TASK: Transcribe the listing that follows exactly, from its first line to its last.

*** Opening of MATERIAL SUPPLIED ***

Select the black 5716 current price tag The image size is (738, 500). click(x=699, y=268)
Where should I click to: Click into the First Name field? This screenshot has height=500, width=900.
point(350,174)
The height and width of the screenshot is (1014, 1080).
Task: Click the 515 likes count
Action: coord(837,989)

*** Close of MATERIAL SUPPLIED ***

OUTPUT OF THE EXERCISE:
Select the black 5716 current price tag The image size is (738, 500). click(x=699, y=268)
Where should I click to: Click into the First Name field? This screenshot has height=500, width=900.
point(350,174)
The height and width of the screenshot is (1014, 1080).
Task: Click the 515 likes count
Action: coord(837,989)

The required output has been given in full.